外国株式の評価は日本国内の株式の評価と基本的には同じですが、相続税を計算するうえでは、外国株式を日本円に換算して評価を行う必要があります。

どの時点の為替レートを用いるかというと、取引金融機関が公表する相続発生日時点の為替レートを用います。

さらに解説すると、為替レートの中でも「対顧客直物電信買相場」、いわゆるTTB(※)を利用します。

(※)代表的な為替レート

  • TTB:対顧客直物電信買相場。金融機関が一般顧客から外貨を買うときのレート
  • TTS:対顧客直物電信売相場。金融機関が一般顧客へ外貨を売るときのレート
  • TTM:仲値。TTBTTSの中間のレート

次の図はみずほ銀行が公表している為替レートの一覧を一部抜粋したものです。

出典:みずほ銀行「外国為替公示相場」
https://www.mizuhobank.co.jp/market/quote/index.html

相続財産を評価するうえでは、その財産をいくらで処分できるかが一つの基準となります。外貨建ての財産であれば、実際に換金するかは別として、受け取った外貨を円に換金することを想定して評価を行います。

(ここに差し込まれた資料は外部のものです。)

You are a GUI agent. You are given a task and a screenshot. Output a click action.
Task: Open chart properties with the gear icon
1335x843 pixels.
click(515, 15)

したがって、外貨建ての財産を評価する際の為替レートは、顧客(相続人)が金融機関に外貨を売る(金融機関が顧客から外貨を買う)ときのレートであるTTBを用いるわけです。 

今回のお客様のケースでは、外国株式を取引していた金融機関から参考資料として為替レートの情報を取得したところ、そこに記載されていたレートはTTM(仲値)でした。

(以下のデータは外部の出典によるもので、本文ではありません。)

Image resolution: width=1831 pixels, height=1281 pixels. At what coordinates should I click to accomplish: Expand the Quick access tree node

先ほどの図をご覧いただければわかるとおり、TTMの方がTTBよりも円ベースの金額が大きくなります。

つまり、金融機関の参考情報にあったTTMを用いて外国株式を評価すると、本来あるべきTTBによる評価よりも数字が大きくなります(※)

(※)外国株式を40万米ドル所有していた場合に、TTMが1ドル105円、TTBが1ドル104円と仮定します。外国株式をTTMで評価した場合は4,200万円(40万米ドル×105円)となり、TTBで評価した場合は4,160万円(40万米ドル×104円)となり、40万円の評価差額が生じます。

金融機関からの参考レートを鵜呑みにしてしまうと、財産を過大評価してしまうこととなり、納めなくてもよい相続税を納めることになります。今回のお客様のケースで、仮にTTMで評価した場合は、TTBでの評価額よりも400万円ほど高くなり、相続税では100万円ほど高くなってしまうところでした。

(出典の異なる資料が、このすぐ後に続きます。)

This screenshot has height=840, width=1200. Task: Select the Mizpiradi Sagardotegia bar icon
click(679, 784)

お客様ご自身で金融機関から参考レートを取得されるケースもあると思いますが、あくまで参考レートです。記載されたレートがTTBなのかTTMなのかを確認することは非常に重要ですのでご注意ください。

ポイント
  • 相続における外貨建ての財産の円換算レートは相続日時点のTTB

​※先物予約をしている場合など例外もあります。